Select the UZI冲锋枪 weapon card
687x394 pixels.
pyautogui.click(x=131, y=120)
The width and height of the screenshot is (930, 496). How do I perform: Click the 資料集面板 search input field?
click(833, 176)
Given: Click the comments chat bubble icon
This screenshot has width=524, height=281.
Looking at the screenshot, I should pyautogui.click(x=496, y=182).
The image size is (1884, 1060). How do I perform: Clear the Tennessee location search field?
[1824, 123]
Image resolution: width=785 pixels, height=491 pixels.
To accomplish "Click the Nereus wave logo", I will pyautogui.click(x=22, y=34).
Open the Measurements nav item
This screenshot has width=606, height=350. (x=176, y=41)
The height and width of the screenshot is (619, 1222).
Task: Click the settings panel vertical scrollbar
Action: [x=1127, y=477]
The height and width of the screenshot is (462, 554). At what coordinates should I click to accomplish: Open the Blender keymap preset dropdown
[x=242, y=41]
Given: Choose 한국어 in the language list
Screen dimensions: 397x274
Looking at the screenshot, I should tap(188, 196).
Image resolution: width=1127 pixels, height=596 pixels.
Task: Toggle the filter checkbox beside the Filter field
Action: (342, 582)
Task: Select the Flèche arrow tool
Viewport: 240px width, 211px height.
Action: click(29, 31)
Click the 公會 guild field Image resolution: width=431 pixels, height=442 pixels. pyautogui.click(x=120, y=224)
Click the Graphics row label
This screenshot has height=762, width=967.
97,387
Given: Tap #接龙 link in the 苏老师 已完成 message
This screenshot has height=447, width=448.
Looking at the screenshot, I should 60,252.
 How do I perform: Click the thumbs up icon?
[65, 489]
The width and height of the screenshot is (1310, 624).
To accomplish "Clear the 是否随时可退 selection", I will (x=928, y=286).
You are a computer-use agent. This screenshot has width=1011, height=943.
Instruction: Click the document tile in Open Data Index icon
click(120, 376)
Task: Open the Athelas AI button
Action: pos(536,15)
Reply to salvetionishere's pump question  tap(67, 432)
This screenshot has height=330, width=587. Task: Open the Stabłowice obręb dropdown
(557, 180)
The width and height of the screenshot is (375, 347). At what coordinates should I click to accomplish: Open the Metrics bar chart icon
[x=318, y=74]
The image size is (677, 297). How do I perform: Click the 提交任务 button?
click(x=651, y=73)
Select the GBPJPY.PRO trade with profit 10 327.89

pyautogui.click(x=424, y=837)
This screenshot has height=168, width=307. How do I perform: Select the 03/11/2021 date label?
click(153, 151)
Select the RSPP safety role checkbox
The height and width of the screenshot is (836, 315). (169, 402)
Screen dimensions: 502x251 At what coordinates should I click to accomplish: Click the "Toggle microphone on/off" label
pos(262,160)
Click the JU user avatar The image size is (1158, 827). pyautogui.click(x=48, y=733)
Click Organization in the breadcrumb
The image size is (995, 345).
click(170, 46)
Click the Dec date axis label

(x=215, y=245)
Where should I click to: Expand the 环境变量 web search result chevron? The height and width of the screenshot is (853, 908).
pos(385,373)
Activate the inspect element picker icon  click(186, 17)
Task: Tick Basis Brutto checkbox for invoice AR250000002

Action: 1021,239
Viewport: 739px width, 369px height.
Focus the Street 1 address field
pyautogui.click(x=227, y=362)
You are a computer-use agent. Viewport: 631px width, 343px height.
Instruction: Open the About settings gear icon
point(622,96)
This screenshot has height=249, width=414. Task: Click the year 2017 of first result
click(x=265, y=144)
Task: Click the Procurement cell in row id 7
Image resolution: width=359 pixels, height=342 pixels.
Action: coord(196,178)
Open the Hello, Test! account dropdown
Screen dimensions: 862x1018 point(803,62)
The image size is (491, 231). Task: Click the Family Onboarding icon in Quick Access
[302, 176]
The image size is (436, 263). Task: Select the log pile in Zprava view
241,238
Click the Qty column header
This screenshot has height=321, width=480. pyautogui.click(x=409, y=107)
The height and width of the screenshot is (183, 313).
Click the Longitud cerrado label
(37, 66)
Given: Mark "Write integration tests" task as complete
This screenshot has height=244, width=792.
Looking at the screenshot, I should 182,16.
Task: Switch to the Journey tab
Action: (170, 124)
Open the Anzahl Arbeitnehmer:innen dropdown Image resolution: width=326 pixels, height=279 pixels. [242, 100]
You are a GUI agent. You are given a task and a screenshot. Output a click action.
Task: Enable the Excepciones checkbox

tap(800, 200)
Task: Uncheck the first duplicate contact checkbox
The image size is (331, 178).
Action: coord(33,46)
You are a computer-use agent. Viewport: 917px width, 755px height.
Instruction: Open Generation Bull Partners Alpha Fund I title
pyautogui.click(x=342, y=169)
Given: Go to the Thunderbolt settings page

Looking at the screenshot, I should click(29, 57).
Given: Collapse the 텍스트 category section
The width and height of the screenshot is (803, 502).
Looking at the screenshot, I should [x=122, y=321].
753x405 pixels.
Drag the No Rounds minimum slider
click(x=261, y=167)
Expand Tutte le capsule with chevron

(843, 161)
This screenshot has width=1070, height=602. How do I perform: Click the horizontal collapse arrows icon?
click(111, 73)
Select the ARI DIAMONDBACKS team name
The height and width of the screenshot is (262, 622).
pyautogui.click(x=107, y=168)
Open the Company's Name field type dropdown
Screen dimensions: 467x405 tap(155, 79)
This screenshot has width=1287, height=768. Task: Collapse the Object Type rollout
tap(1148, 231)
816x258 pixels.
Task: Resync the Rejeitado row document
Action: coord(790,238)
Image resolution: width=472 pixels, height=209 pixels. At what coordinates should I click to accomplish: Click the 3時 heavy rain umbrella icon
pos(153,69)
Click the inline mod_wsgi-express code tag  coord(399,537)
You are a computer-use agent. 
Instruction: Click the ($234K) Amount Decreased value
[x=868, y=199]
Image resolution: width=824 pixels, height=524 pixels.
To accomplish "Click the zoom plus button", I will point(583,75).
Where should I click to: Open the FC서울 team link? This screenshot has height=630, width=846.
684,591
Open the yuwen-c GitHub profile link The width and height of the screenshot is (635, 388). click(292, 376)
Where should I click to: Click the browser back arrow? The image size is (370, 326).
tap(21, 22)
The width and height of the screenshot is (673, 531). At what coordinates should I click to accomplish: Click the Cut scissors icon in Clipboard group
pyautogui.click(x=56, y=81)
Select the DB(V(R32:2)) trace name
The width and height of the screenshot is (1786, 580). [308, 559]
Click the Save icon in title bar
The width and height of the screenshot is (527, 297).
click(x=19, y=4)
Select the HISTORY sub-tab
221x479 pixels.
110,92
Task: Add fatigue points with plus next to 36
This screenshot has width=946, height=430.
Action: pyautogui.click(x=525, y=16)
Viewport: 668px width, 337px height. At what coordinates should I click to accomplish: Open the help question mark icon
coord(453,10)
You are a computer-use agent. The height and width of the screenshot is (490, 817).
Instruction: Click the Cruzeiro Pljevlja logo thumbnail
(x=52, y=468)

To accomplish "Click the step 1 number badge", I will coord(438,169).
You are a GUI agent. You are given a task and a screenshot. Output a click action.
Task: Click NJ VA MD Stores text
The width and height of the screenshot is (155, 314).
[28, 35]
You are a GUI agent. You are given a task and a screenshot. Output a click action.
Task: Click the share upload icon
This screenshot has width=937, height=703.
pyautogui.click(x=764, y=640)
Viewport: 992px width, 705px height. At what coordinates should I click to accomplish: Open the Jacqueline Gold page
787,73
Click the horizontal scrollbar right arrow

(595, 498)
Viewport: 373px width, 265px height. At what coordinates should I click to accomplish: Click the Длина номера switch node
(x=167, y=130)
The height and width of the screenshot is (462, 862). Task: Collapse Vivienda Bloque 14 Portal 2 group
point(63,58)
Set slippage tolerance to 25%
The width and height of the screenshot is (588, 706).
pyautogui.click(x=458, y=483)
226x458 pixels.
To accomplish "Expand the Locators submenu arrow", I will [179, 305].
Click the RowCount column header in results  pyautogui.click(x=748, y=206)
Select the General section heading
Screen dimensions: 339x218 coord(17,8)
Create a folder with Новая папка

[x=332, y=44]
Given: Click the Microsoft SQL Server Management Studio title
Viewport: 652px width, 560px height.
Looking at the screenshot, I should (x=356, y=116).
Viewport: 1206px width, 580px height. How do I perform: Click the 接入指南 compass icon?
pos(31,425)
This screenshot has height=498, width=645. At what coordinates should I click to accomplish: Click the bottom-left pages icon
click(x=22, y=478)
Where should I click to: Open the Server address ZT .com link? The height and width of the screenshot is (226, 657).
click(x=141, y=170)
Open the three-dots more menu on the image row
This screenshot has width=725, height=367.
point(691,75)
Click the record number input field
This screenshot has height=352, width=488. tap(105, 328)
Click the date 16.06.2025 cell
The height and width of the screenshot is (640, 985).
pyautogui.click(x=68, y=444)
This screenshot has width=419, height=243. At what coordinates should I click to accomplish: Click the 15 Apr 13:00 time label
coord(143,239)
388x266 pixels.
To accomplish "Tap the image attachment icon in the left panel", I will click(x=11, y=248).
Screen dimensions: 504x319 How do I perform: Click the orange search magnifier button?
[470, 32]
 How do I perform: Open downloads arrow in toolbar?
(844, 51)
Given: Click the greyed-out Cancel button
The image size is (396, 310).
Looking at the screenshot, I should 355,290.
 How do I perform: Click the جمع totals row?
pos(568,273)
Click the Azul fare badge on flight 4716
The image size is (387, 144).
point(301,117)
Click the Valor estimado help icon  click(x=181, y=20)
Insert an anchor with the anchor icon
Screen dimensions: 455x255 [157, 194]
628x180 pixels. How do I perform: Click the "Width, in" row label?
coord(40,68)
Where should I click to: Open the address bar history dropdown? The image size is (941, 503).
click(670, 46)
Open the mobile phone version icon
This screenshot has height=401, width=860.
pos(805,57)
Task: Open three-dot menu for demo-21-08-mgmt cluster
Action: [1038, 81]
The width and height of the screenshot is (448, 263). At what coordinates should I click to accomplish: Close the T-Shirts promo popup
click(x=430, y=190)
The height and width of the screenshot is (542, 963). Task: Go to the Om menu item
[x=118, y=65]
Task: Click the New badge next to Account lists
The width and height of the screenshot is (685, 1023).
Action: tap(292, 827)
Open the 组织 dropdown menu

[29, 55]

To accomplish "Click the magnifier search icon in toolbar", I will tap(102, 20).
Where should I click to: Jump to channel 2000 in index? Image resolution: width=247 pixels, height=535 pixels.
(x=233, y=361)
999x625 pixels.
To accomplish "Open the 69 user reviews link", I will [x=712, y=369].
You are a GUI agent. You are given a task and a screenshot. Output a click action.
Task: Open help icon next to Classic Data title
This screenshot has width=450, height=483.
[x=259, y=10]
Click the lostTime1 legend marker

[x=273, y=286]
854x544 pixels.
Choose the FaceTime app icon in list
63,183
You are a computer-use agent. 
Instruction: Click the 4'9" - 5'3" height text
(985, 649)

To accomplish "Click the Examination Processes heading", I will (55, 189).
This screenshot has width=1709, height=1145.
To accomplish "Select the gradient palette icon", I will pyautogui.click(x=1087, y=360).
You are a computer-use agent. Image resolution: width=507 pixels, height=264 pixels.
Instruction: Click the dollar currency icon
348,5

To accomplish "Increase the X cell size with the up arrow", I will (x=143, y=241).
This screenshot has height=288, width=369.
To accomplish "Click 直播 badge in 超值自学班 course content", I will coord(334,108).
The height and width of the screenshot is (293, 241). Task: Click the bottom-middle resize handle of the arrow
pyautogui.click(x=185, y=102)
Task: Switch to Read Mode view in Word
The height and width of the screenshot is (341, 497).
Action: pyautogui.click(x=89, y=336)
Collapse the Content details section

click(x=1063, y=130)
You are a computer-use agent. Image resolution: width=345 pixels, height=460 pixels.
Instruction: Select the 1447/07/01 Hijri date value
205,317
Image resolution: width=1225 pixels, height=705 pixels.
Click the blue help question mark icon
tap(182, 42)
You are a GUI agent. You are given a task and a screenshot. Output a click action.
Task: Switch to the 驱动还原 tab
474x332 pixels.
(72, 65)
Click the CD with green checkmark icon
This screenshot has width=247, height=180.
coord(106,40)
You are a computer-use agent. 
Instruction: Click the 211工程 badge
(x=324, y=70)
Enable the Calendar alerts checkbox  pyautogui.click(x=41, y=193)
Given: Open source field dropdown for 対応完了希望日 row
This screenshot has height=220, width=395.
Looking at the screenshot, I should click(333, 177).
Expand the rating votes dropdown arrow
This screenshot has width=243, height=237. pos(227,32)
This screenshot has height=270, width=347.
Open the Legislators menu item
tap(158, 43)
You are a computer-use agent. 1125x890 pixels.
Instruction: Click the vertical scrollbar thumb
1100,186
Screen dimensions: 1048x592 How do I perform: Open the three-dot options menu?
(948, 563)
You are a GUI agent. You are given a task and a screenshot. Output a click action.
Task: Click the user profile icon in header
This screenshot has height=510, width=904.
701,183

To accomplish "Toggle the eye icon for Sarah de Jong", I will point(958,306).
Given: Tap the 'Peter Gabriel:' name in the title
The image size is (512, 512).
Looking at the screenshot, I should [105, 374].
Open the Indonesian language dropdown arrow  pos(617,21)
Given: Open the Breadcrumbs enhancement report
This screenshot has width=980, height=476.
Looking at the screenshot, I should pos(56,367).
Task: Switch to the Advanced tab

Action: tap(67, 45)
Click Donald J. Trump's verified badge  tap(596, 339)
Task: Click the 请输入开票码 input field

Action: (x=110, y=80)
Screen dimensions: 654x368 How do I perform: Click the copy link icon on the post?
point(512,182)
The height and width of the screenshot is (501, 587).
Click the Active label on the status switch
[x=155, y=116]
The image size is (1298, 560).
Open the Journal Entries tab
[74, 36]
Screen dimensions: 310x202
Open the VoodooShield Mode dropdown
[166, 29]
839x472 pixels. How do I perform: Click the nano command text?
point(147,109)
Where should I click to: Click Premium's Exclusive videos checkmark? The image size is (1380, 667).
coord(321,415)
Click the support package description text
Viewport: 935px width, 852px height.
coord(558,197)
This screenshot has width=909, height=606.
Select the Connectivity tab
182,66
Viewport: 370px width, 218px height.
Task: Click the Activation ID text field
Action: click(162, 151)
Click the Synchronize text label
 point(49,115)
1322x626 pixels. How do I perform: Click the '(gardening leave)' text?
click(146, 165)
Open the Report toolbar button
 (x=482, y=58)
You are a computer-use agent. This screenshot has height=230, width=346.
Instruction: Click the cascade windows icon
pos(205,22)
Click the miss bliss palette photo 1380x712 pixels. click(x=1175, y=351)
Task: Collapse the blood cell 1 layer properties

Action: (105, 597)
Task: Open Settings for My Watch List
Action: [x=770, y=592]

*****

### AIM OF THE EXERCISE
If a line of the data includes the word "plus", it counts; give how many lines do, as a bare number.

### ANSWER SPACE
2